UCS Monitoring Part 2: Alerts for Bandwidth

This part 2 in my two part series on monitoring UCS.  Part one dealt with analyzing data and making sense of what UCS Manager already collects and displays for you.  This part will focus on alerting.  In particular, our objective is to give us a warning when the bandwidth utilization goes above 80% and a critical alert when bandwidth goes above 90%.

Once again I will be following the slides presented at Cisco Live by Steve McQuerry session ID BRKCOM-2004 in San Diego earlier this year.  You can get those too by visiting http://ciscolive365.com (login required).

First… some math

We will assume our links are simple 10GbE links.  If we hit 80% and 90% then we are looking to monitor when bandwidth hits 8Gbps and 9Gbps.  Easy math right?  But unfortunately UCS reports new bytes collected every 30 seconds.  Therefore, we need to convert Gbps into Bytes / 30 seconds and monitor for that number.

The math is still simple but the concept of converting units can be a little frustrating.  Here is how we do it:

x Gbps *  (30 seconds ) * (1,000,000,000 bits / 1Gb )  * (1 byte / 8 bits) ~ 3,750,000,000

or you could argue there are 1,073,741,824 bits per gigabit.  In which case you would have:

x Gbps * (30 seconds) * (1,073,741,824 bits / 1 Gb ) * ( 1 byte / 8 bits) ~ 4,026531840

I’ve seen it both ways and I’m not going to argue with it.  To be consistent with the previous post I’ll use 4,026,531,840 as my multiplier.  So multiply the expected Gbps by that number 4,026,531,840.

Here’s a table that takes common speeds that we’ll be interested and converts them:

Bytes/30 second multiplier 4,026,531,840
Speed in Gbps Bytes / 30 seconds
1 4,026,531,840
5 20,132,659,200
7.5 30,198,988,800
8 32,212,354,720
8.5 34,225,520,640
9 36,238,786,560
10 40,265,318,400
16 64,424,509,440
18 72,477,573,120

Creating Alerts

Now that we know what we are looking for, lets create some alerts.  There are 3 hotspots to consider in UCS:  The bits leaving the server adapter, the FEX to Fabric Interconnect, and the Fabric Interconnect to upstream switch.  Let’s start by looking at the server adapter.

Step 1: Create the Threshold Policies

From the LAN tab, filter by policies and navigate to Threshold Policies

Right click the Threshold Policies and select “Create Threshold Policy”.  We’re going to create a new Threshold Policy and call it 10Gb-Policy

Select ‘Next’ and add a Stat Class.  We’re going to add Vnic Stats:

 

The next screen is for creating our definitions.  We’re going to create 2 definitions:  1 for Rx Bytes Delta and 1 for Tx Bytes Delta.  We’ll create a major event (when network bandwidth hits 90% of 10Gbps) and a minor event (When network bandwidth hits 80% of 10Gbps).  We also need to put a value in for when the alarm will stop.  We can use 85% for the major alarm and 75% for the minor alarm.  This means if network bandwidth hits 80%, then we’ll trigger a warning and that minor alarm won’t go away until network bandwidth goes down to 75%.  Similarly, if network bandwidth hits 90% then we’ll trigger an alert and it won’t subside until network bandwidth utilization goes below 85% or 8.5Gbps in this case.

Using our table from above we now fill in the blanks for the Tx Delta:

 

We also need to do this for the Rx Delta after saving this off.  This should look identical to the Tx Delta with the Property Type being the only difference.  When we’re done we have a nice Threshold Policy:

Step 2:  Associate the Threshold Policy to a vNIC Template

Since we use LAN connectivity templates, we only need to modify our LAN connectivity templates on the nodes we are using to include our new 10Gb-Policy.  If you don’t, you’ll have to go modify every vNIC on every service profile.

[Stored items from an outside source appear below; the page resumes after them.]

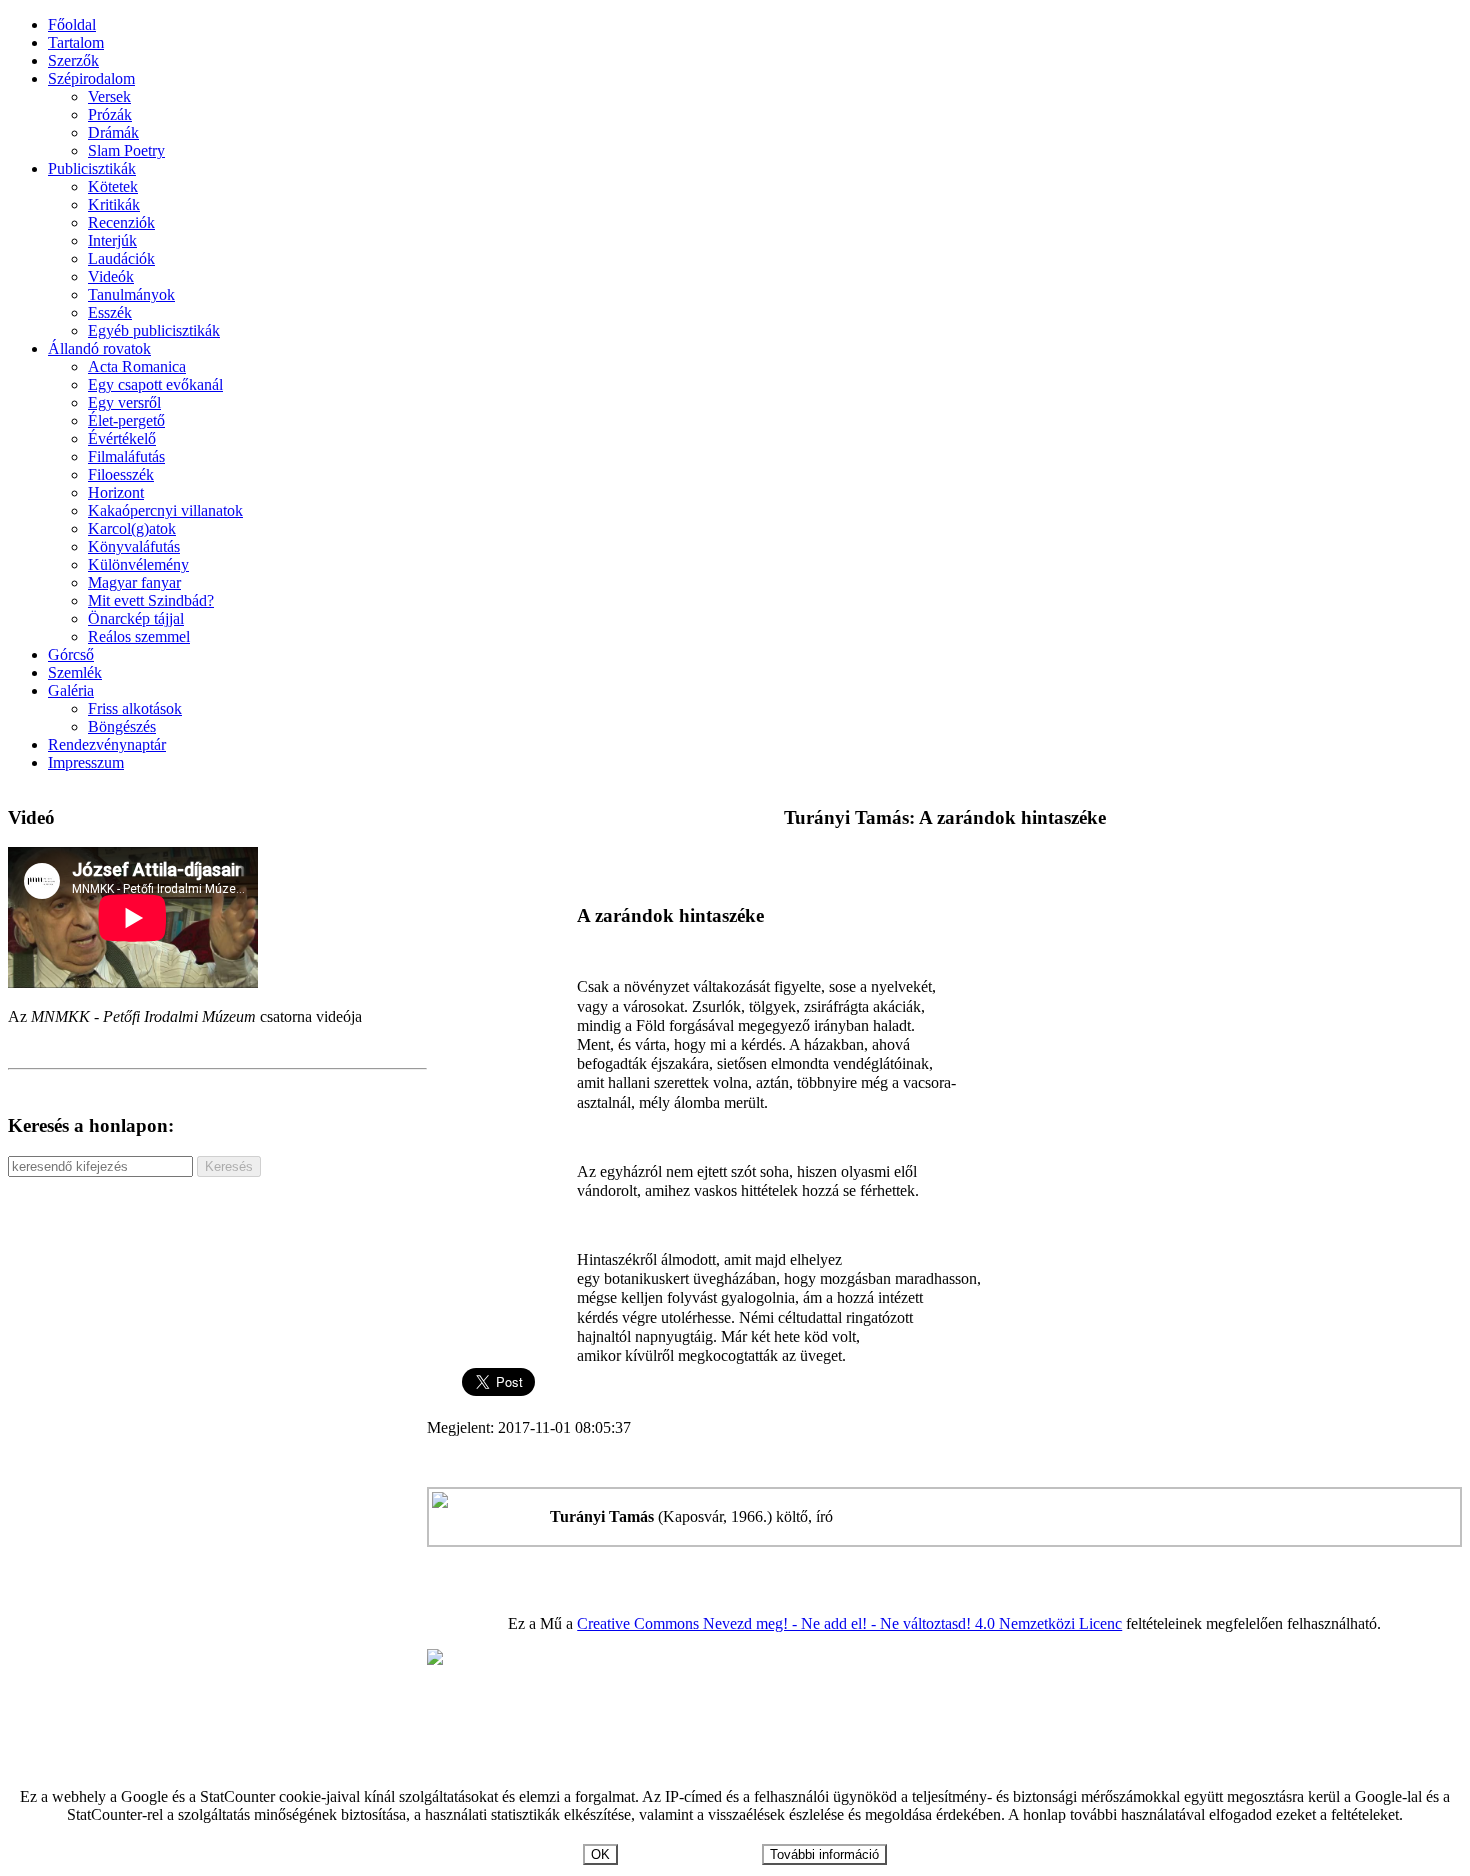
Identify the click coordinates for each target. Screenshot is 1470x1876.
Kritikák (114, 204)
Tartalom (76, 42)
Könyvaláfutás (134, 546)
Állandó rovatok (99, 348)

From the LAN tab, filter by Policies open the VNIC Templates and select the VNIC Template you used on your virtual machines.  Change the Stats threshold policy to match the 10Gb-Policy we just created and save changes:

Do this for all VNICs Templates.  If you configured them as updating templates (hopefully) then you shouldn’t have to do anything else and they’ll all be monitored.

Step 3:  Repeat for Uplinks

From the LAN tab, filter by LAN Cloud.  Add to the default policy the same steps you did in step 1.  You should have etherRxStats and etherTxStats when you are done.  This will then be applied to the uplinks provided they are not port channels.  This applies to single links.  To deal with port channels, you simply click on the port channel and edit it there.

Step 4:  Repeat for FEX connections

From the LAN tab, filter by Internal LAN.  Add to the default policy (you won’t be able to create a new policy).  This will be the same values as you had in the previous step.

Good!  That was a lot of typing.  You are now ready to be alerted!

Testing Alerts

To see if this really works we used the iperf benchmark.  For the Windows operating system you can use the jperf benchmark.  In my lab I created 2 Red Hat Linux VMs named iperf1 and iperf2.  I then loaded them up on two different vSphere ESXi hosts.  I created an anti-affinity policy so that they would not be migrated to the same host.  The hosts were located at chassis 1 blade 1 and chassis 2 blade 1.  We made the traffic leave the Fabric Interconnects by tying one VM to the vNIC on the A side and the other VM tied to the VM on the B side.  This looks similar to the logical diagram below:

On iperf1 I ran:

That is the server.  Then on the other host I ran:

It wasn’t long before we saw errors going all the way up through the stack:

Looks like our alerting works!

Conclusion

In this post we showed how to get alerts when bandwidth gets too high.  We used a constant of 4,026,531,840 to multiply with the desired Gigabits per second that we are interested in monitoring.  We created threshold policies on the NICs, the FEXs and the Fabric Interconnect uplinks.  We then tested to see that errors were generated all the way through when the bandwidth got to high.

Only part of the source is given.